Боясь утомить больного, я перевёл разговор на другой предмет и начал сам рассказывать о житье-бытье в Бутырской тюрьме, из которой незадолго до того был освобождён, о его дмитровских друзьях-кооператорах, которые в то время ещё сидели там.
Это была последняя более или менее длительная беседа учителя. После лёгкого завтрака, принятого с аппетитом, Петр Алексеевич заснул и проснулся в 5-ом часу пополудни в сильном ознобе. Температура сразу поднялась до 40,4°. Возобновилось воспаление легкого, сведшее его в могилу. Начался „противный процесс умирания“, как он сам его характеризовал, в словах, обращённых к ухаживавшей за ним сестре милосердия Е.В., за 2–3 дня до своей кончины. На её вопрос, как он к этому относится, Пётр Алексеевич ответил: „Полное равнодушие“.
Но не всё время Пётр Алексеевич относился безразлично к надвигавшемуся концу, который он, по-видимому, сознавал. „Хотелось бы ещё поработать“, — прошептал он в один из первых дней после возобновления лёгочного воспаления. Незадолго до кончины он, видя Софью Григорьевну подавленной и печальной, и угадывая её опасения, с трогательной заботливостью старался успокоить её, говоря, что не раз уже серьёзнее болел „и видишь, выкарабкался же“.
Последние дни своей болезни Петр Алексеевич находился в полузабытьи, из которого окружающие его выводили, чтобы дать ему пищу или лекарство, или же он сам пробуждался, чтобы попросить пить или предупредить осложнения в уходе за собой. Еле в состоянии прошептать несколько слов или шевельнуть руками, Пётр Алексеевич не переставал заботиться с присущей ему деликатностью о том, чтобы причинять возможно меньше хлопот и неприятностей окружающим. „Не хорошо“, — говорил он застенчиво во время интимного ухода за ним, даже родным.
Вначале, когда он чувствовал себя сравнительно лучше, сестра В. поставила на ночной столик звонок и попросила позвонить, если ему что понадобится в минуты её отлучки. — „Нет, не буду, — ответил он шутливо, — для анархиста и звонок проявление власти“. И действительно, ни разу не прикоснулся к нему.
Вместе с крайней деликатностью к окружающим, тонкий юмор сквозил в его словах, даже когда их приходилось улавливать с трудом из уст умирающего, и его выражения носили неизменно красочный характер.
2-го числа в 3 часа утра больной попросил напиться, и когда я поднёс стаканчик, чтобы напоить, он, не доверяя мужской ловкости в уходе за больными предупредительно заметил: „Только не за галстух“. Глотнув немного, он выразил желание, что „предпочёл бы горячего чаю“ и с удовольствием выпил небольшую чашку, „как с третьего блюдечка“ (т.е. в пору горячий, пояснил он мне).

Задача: Извлеките из отрывка о последних днях Петра Алексеевича фрагмент, начиная со слов «Вместе с крайней» и до слов «неизменно красочный характер.» включительно.

Выборка данных:

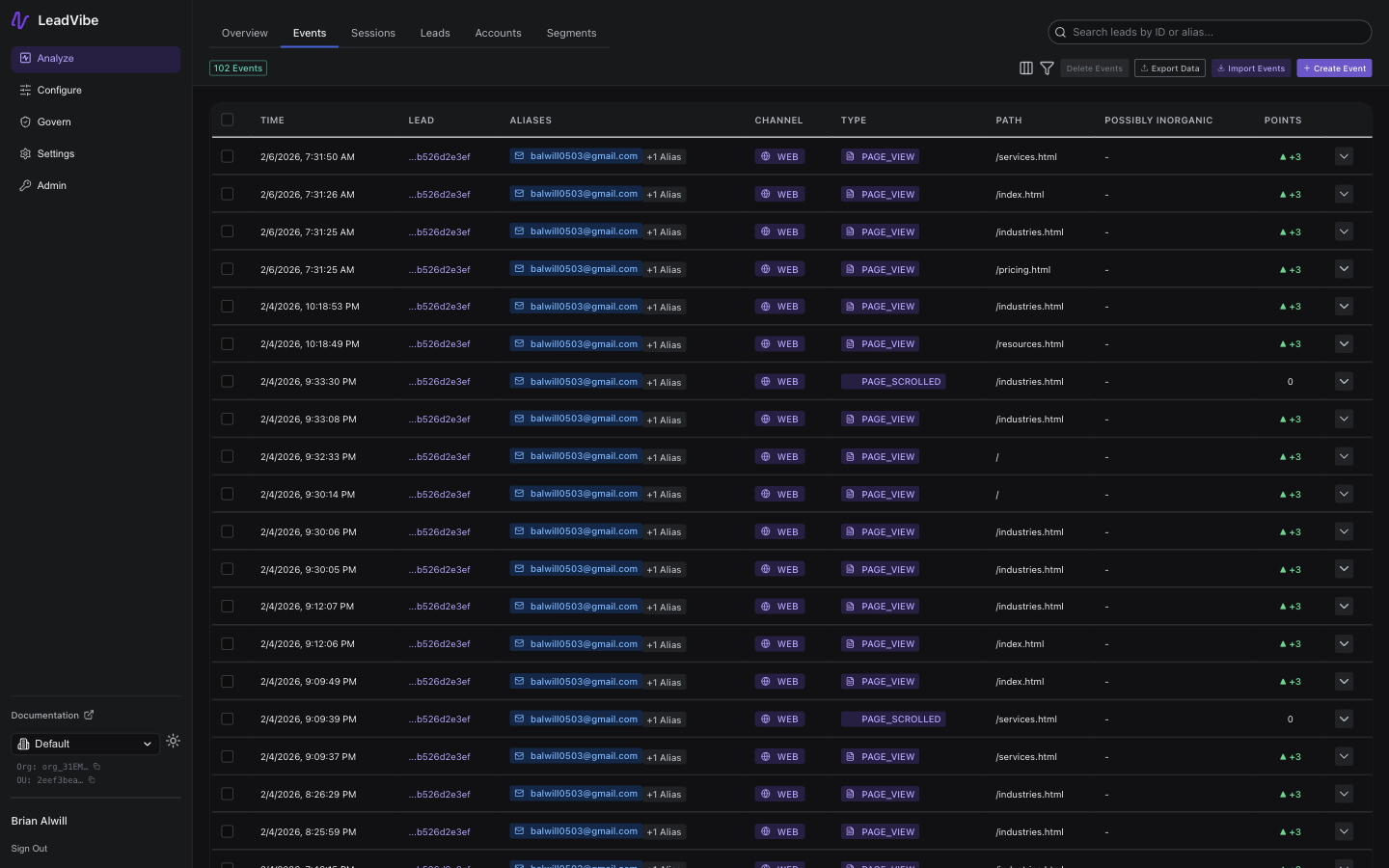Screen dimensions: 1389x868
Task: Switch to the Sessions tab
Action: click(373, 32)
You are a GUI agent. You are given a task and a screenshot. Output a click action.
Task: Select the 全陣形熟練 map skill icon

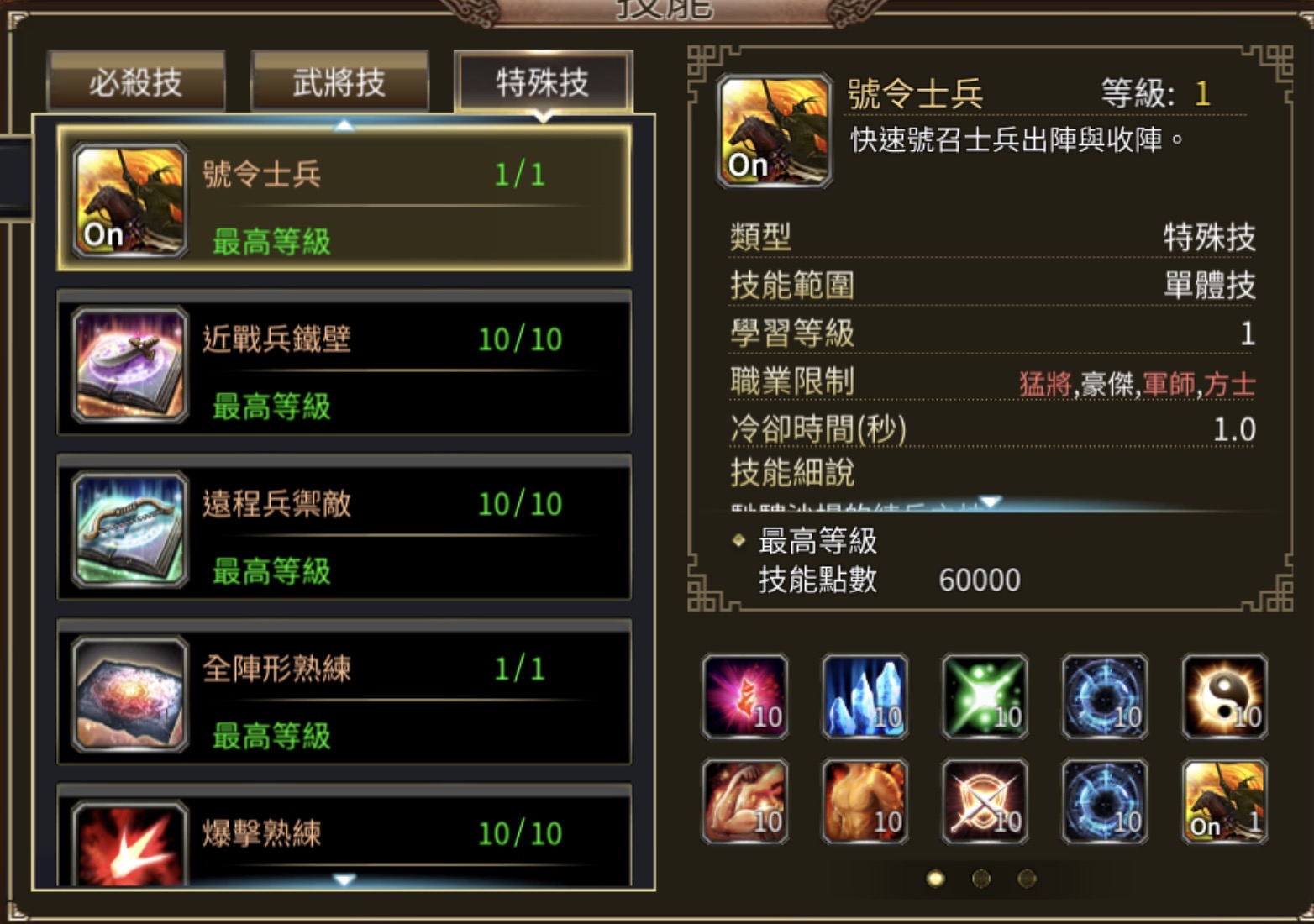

Ответ на задачу:
Вместе с крайней деликатностью к окружающим, тонкий юмор сквозил в его словах, даже когда их приходилось улавливать с трудом из уст умирающего, и его выражения носили неизменно красочный характер.